(Beginning of Provided material)
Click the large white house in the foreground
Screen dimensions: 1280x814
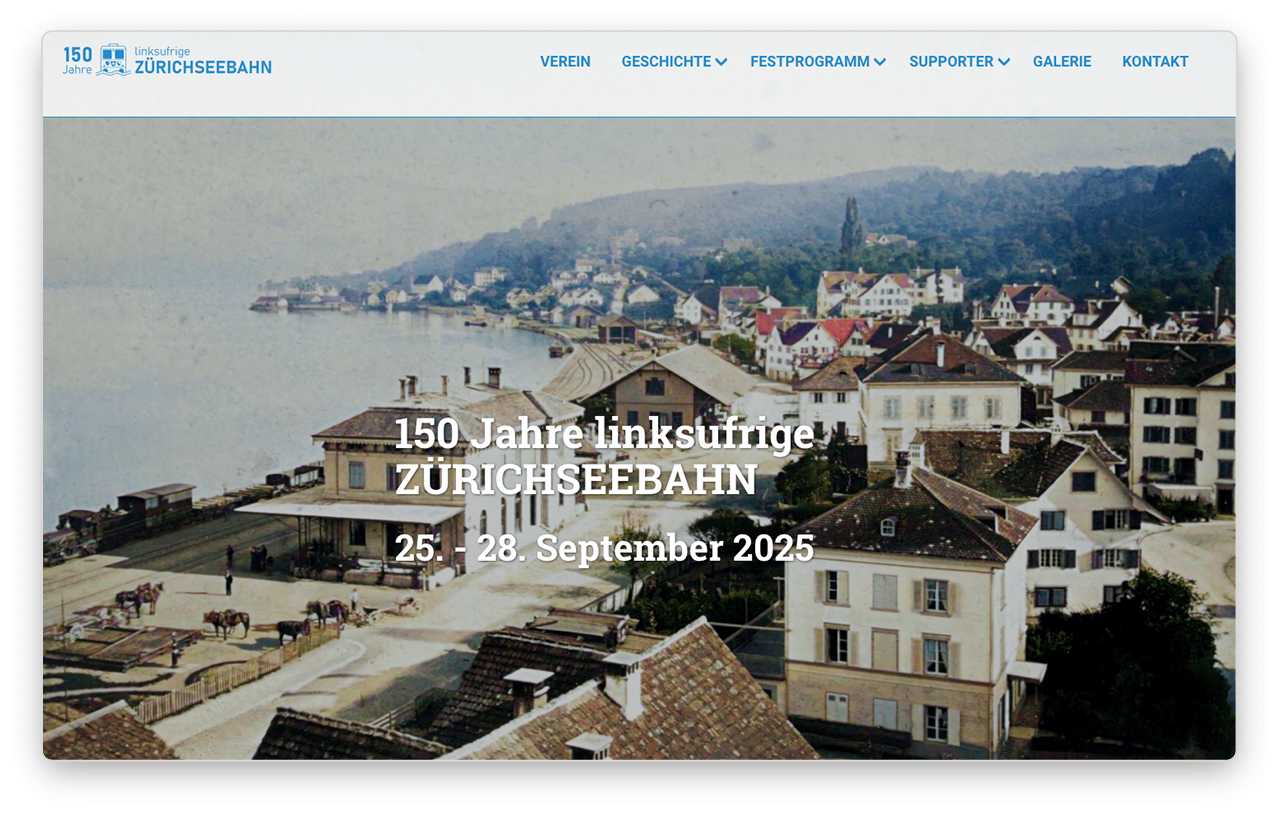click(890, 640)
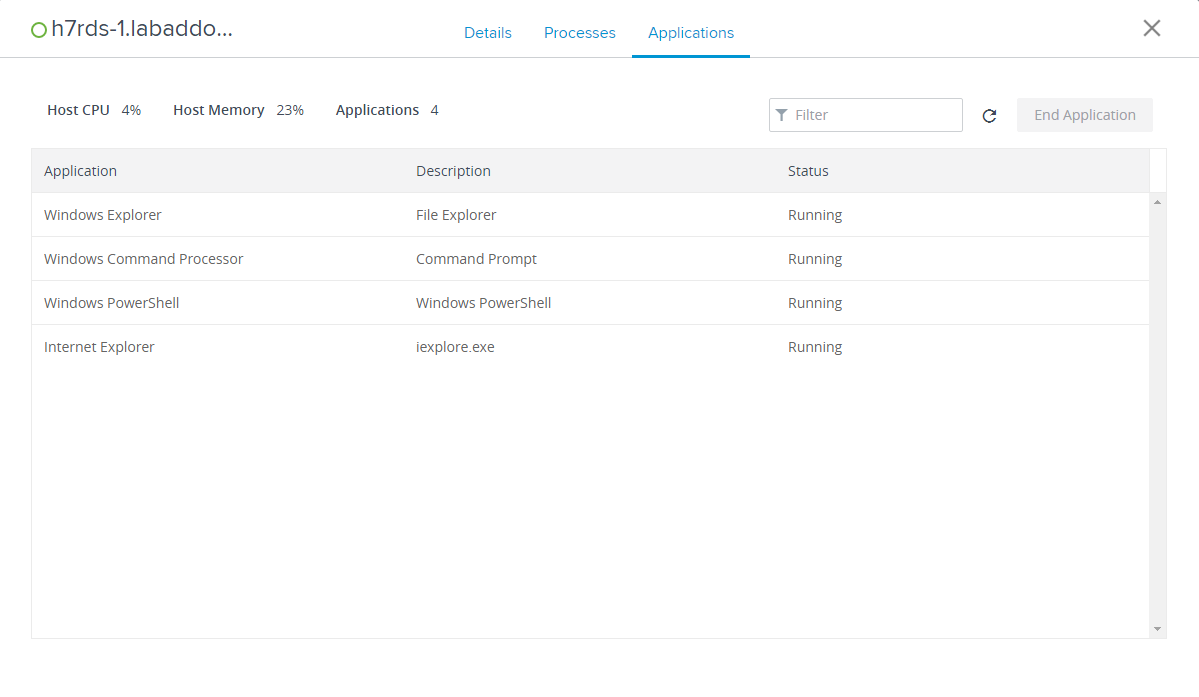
(End of Provided material)
(Beginning of Provided material)
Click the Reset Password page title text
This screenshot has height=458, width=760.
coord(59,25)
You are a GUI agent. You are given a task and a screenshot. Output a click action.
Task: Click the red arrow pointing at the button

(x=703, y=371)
(End of Provided material)
(Beginning of Provided material)
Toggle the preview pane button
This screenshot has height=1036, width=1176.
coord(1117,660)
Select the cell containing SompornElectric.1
(End of Provided material)
The problem => Return only the lines between the one holding "This screenshot has height=1036, width=1176." and the one holding "Select the cell containing SompornElectric.1", inclusive, exactly as they appear above.

Completed exercise =>
This screenshot has height=1036, width=1176.
coord(1117,660)
Select the cell containing SompornElectric.1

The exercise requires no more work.